“It’s truly paradoxical that the work of the Nordic Council, as it is organised now, doesn’t take into account the fact that foreign and defence policies have become central to co-operation. A formalisation of the political work on these issues is needed and this is yet another argument for why we need a review of the Helsinki Treaty,” says Haarder, who has been President of the Nordic Council twice.
Haarder spoke in a debate with the Nordic ministers for defence at the Session of the Nordic Council in Helsinki. He spoke on behalf of the Presidium in the debate and mentioned that the Helsinki Treaty has been amended eight times.
“If now’s not the time for us to change it in light of what’s happened with the foreign and defence policies, I don’t know when is.

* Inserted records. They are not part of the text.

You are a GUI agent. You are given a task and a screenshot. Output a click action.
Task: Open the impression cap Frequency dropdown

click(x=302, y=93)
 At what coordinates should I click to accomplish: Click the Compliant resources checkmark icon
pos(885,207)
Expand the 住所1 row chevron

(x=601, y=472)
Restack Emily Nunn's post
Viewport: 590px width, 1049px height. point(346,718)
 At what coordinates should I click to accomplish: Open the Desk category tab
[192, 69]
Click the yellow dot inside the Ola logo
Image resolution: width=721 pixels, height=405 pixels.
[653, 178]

This Session has a historic significance. This year has a historic significance. We have to use the momentum that’s clearly felt here at the Session of the Nordic Council in Helsinki,” said Haarder.
“The idea of a revision of the Helsinki Treaty has also been put forwards in other contexts. The issue was discussed, among other things, at the meeting between the Presidium of the Nordic Council and the Ministers for Nordic Co-operation during the Session in Helsinki.”

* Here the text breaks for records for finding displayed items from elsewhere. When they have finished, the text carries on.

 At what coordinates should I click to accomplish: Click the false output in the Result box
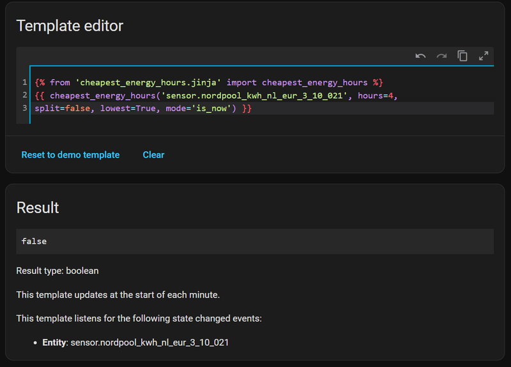point(34,241)
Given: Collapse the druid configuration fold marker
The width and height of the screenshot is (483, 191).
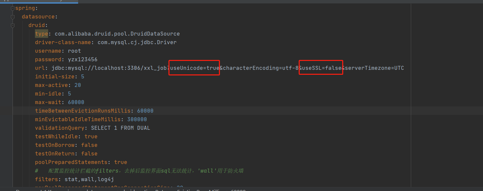Looking at the screenshot, I should tap(12, 25).
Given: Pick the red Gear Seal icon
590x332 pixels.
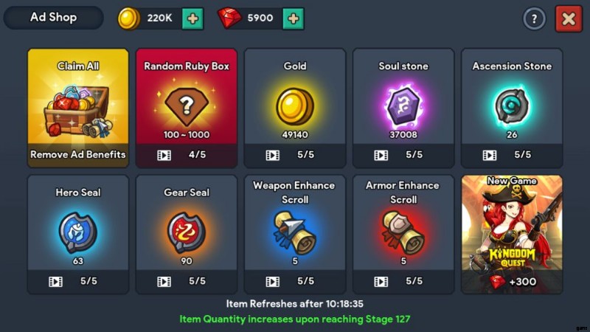Looking at the screenshot, I should point(187,232).
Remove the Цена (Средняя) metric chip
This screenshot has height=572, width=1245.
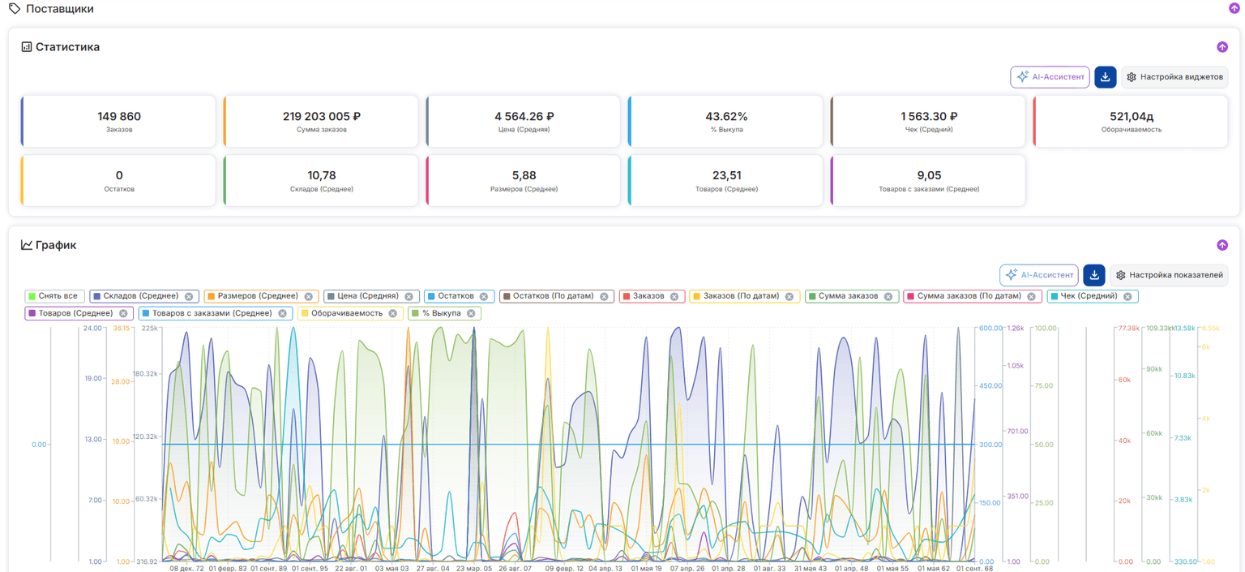(x=409, y=297)
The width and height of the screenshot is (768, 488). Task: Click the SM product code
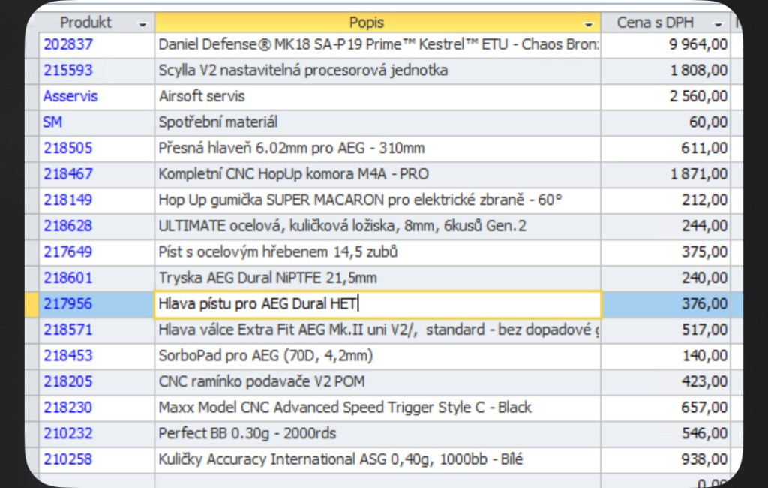pyautogui.click(x=53, y=122)
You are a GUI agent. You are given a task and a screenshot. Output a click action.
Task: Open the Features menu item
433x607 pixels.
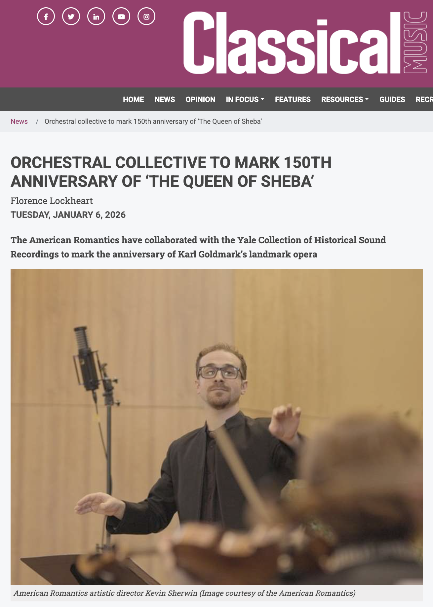pyautogui.click(x=293, y=99)
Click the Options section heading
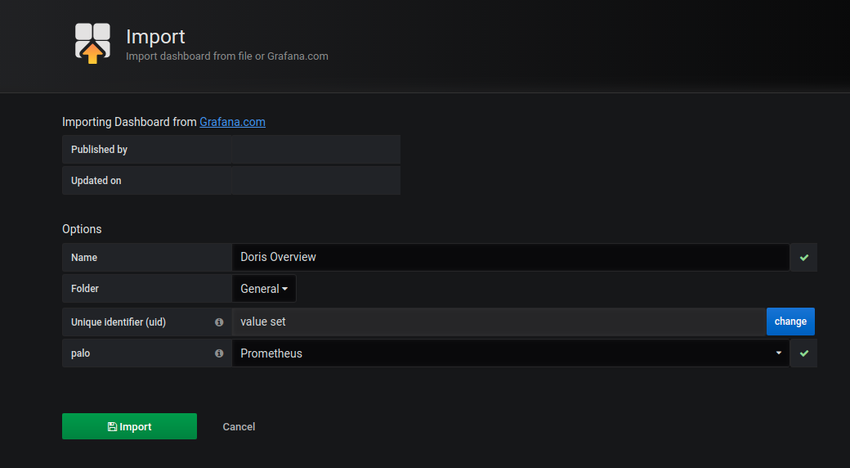Image resolution: width=850 pixels, height=468 pixels. point(82,229)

Vice-President wants to discuss updates
Helge Orten, who has been elected Vice-President of the Nordic Council at the Session, also developed this idea in an update of his speech.
Orten referred to the Nordic Council’s strategy for public safety from 2019, in which the Nordic Council calls on the Nordic governments to evaluate how the Nordic Council of Ministers can best be involved in and support Nordic co-operation on foreign and security policy.

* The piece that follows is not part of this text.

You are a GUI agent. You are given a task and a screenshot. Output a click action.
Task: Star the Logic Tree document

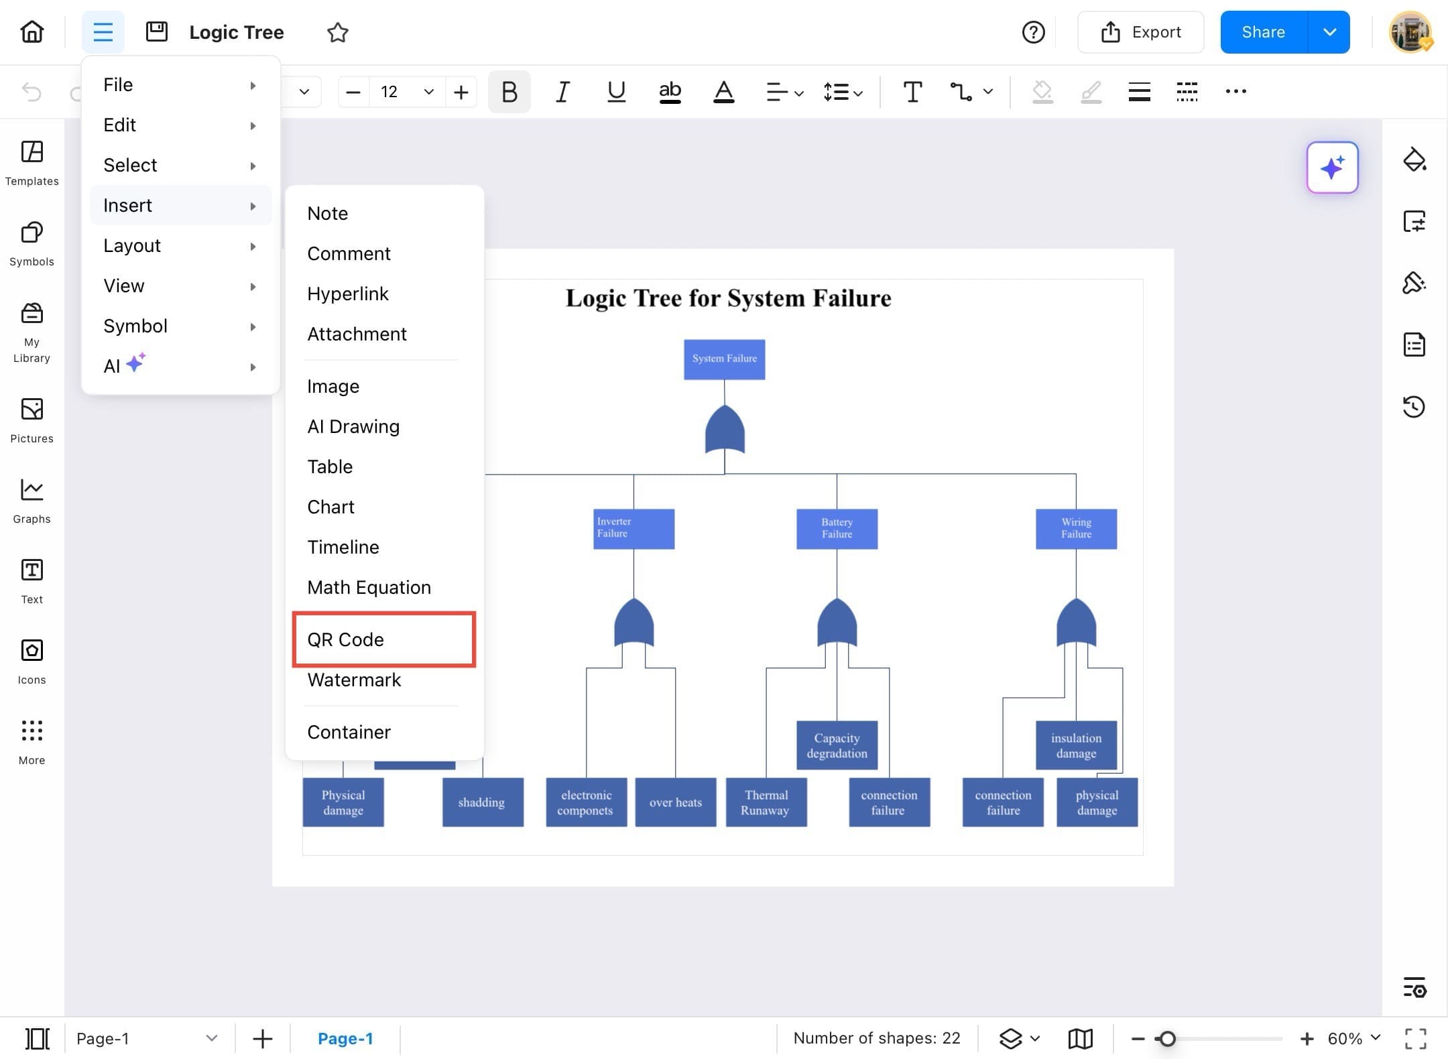(337, 32)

“Many of us in the Nordic Council have now started to discuss whether there’s a need to update the Helsinki Treaty to cater for the new reality in terms of foreign and security policy,” Orten said.
At this year’s Session, foreign and security policy has been a consistent theme due to the Russian war of aggression against Ukraine. Security issues were debated at the summit between the Nordic Council and the prime ministers, and they were also the focus of the debates with the ministers for foreign affairs and the ministers for defence.
Even Finland’s President, Sauli Niinistö, who was a guest speaker at the Session this year, made the security situation the theme of his speech.
Previously, foreign affairs, defence and security issues were a taboo in the Nordic Council. In recent years, these issues have turned out to be among the most important.
The Helsinki Treaty was signed in Helsinki on 23 March 1962, 60 years ago this year. The treaty defines the framework for Nordic co-operation within the Nordic Council and the Nordic Council of Ministers.